Keith serves as art instructor for the Oglala Lakota College on the Pine Ridge Reservation, and is a 2019 First Peoples Fund Cultural Capital Fellow.
Strokes of blues, a swirl of deep red, and the buffalo skull begins to form. Gathered in an art room, Keith leads youth, adults, and elders in painting buffalo head designs. Each individual’s multicolored piece is a unique expression of their creativity through 2D art. Once the designs are finished, Keith helps transfer them onto t-shirts for the participants to take home their art created during his “Buffalo Nation: Creating Community” project.
“This is about overcoming boundaries within the art world as far as, how do we all enjoy and take part in art?” Keith says. “I think it was something very much aligned with a tribal perspective, and definitely my Lakota perspective of how I view art. It’s not only individuals; it’s about everyone.”
Keith’s project is building community and breaking barriers in the art world, making it accessible. The first project collaboration took place in Minneapolis between Keith, the Native community, All My Relations Gallery, the Native American Community Development Institute, the Northern Spark Festival, the Oscar Howe Summer Art Institute at USD, and Minneapolis/St. Paul-based artists.
“With the art workshops, I’m trying to have the community understand that the intention is to uplift artists as being more than able to produce a commodity or an object,” he says. “These are people who are instilled with intergenerational knowledge.”
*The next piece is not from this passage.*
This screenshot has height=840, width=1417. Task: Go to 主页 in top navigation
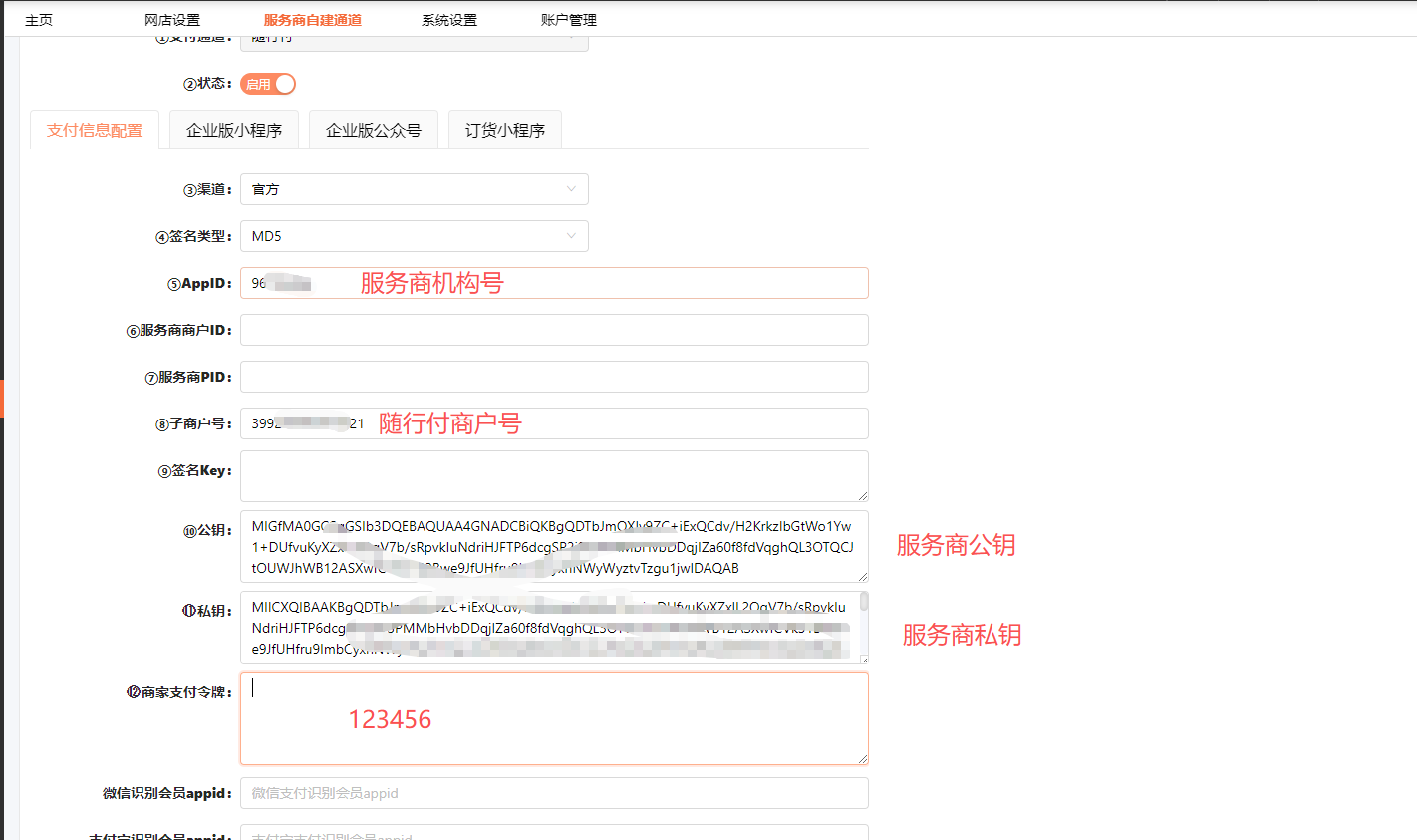[x=39, y=20]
“Buffalo Nation: Creating Community” demonstrates a living practice of Lakota significance, and recognizes the “relative perspective” (Mitakuye Oyas’in) as a connector between art and community. Keith partnered with the Oglala Lakota College and several districts on the Pine Ridge Reservation, then expanded to Rapid City.
“I do feel motivated and inspired as an artist by my relatives and our cultural significance,” Keith says. “I live my life as an artist, instructor, student, and viewer. I see art in my community and as my identity, and I hold a responsibility in encouraging others to see it also.”